O Ministério Público da Bahia (MP-BA) formalizou, na última segunda-feira (25), um acordo com representantes de 22 artistas nacionais e regionais visando estabelecer critérios mais rigorosos para o cálculo de cachês em contratações públicas para o São João 2026. A medida busca conter reajustes considerados abusivos em apresentações financiadas pelos cofres públicos estaduais e municipais.
Novo modelo de precificação
O critério adotado para o cálculo dos valores terá como base a média dos cachês praticados pelos artistas durante o ano de 2025, acrescida da correção pelo Índice Nacional de Preços ao Consumidor Amplo (IPCA).

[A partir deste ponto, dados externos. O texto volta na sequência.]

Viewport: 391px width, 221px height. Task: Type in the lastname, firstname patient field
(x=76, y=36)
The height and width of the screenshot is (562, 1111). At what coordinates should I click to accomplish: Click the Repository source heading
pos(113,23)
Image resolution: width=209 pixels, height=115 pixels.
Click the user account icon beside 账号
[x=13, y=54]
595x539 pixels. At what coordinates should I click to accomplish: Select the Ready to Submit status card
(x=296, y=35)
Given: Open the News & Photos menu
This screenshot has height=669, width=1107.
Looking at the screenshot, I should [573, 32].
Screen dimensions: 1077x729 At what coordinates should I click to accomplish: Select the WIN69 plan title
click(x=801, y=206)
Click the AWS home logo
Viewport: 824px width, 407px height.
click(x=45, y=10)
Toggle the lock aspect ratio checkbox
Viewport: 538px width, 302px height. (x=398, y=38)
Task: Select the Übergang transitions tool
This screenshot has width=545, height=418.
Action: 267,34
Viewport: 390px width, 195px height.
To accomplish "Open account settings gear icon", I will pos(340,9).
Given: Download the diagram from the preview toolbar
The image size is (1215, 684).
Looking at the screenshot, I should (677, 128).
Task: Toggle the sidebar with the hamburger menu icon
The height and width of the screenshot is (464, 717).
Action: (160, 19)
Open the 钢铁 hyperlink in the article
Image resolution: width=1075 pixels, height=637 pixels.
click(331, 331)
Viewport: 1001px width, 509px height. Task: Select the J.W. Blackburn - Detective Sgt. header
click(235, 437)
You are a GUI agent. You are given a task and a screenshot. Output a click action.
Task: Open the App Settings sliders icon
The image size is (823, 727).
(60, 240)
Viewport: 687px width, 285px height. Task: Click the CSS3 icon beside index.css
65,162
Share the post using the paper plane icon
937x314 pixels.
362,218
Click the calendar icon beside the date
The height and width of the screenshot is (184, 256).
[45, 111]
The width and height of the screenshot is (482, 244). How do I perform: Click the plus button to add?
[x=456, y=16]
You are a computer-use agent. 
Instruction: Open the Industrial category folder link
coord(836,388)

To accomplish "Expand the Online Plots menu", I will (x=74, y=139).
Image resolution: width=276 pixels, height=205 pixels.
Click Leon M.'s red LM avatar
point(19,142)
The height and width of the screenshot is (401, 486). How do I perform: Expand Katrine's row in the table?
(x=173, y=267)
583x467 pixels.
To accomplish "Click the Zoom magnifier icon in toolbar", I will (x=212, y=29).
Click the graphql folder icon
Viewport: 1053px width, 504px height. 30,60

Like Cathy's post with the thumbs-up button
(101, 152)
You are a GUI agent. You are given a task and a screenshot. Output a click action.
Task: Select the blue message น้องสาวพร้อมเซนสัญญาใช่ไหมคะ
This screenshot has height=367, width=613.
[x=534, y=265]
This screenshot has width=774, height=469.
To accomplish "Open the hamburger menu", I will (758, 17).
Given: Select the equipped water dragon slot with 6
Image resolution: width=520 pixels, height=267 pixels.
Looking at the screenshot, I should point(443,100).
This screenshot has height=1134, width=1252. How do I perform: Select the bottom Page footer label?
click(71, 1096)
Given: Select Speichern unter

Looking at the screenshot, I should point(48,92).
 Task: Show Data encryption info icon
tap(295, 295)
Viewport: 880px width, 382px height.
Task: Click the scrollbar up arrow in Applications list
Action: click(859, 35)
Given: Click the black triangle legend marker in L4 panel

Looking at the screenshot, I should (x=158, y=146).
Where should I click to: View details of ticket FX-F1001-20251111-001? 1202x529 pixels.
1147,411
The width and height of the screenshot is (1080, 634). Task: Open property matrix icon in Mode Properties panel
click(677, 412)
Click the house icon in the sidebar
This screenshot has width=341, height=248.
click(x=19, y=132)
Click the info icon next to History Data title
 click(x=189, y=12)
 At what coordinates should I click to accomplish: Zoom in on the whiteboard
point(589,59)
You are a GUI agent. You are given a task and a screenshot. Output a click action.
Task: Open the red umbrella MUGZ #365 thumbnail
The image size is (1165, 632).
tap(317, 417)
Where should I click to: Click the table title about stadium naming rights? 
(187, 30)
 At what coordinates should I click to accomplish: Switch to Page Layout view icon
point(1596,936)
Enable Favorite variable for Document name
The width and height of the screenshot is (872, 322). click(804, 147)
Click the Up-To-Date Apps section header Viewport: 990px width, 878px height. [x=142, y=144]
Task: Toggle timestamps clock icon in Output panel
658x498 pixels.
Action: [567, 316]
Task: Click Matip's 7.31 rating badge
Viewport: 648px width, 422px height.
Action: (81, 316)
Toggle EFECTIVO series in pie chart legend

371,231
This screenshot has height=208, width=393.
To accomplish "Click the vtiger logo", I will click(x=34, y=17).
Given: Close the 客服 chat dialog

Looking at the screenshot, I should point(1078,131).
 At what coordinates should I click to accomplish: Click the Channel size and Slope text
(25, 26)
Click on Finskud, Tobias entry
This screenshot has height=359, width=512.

Apenas atrações que comprovarem tecnicamente um aumento expressivo de notoriedade no cenário musical estarão aptas a reajustes diferenciados. Para isso, deverão ser apresentados critérios objetivos, como:
• Ampliação significativa da agenda de shows;
• Expansão da carreira para outros estados;
• Crescimento documentado de alcance e engajamento em plataformas digitais.
Impacto financeiro
Segundo estimativas do MP-BA, a medida trará uma economia expressiva. Como exemplo, o órgão cita o caso da banda "Toque Dez", que possui cerca de 50 apresentações agendadas em municípios baianos. Com a adequação ao novo teto, a previsão é de uma economia de R$ 5 milhões aos cofres públicos, com uma redução média de R$ 100 mil por show.
Transparência e fiscalização
A reunião contou com a participação do Tribunal de Contas do Estado (TCE), do Ministério Público de Contas e representantes de artistas de destaque, como Solange Almeida, Maiara & Maraisa, Zé Neto & Cristiano, Pablo, Nadson O Ferinha e Kart Love.
Além da limitação de valores, o acordo estabelece a obrigatoriedade do envio de dados para o Painel de Transparência dos Festejos Juninos. A plataforma será aberta para consulta pública em 1º de junho. Atualmente, apenas o Governo do Estado e 38 municípios enviaram as informações detalhadas sobre os gastos previstos, um número que o órgão de controle espera ampliar com a cooperação dos empresários.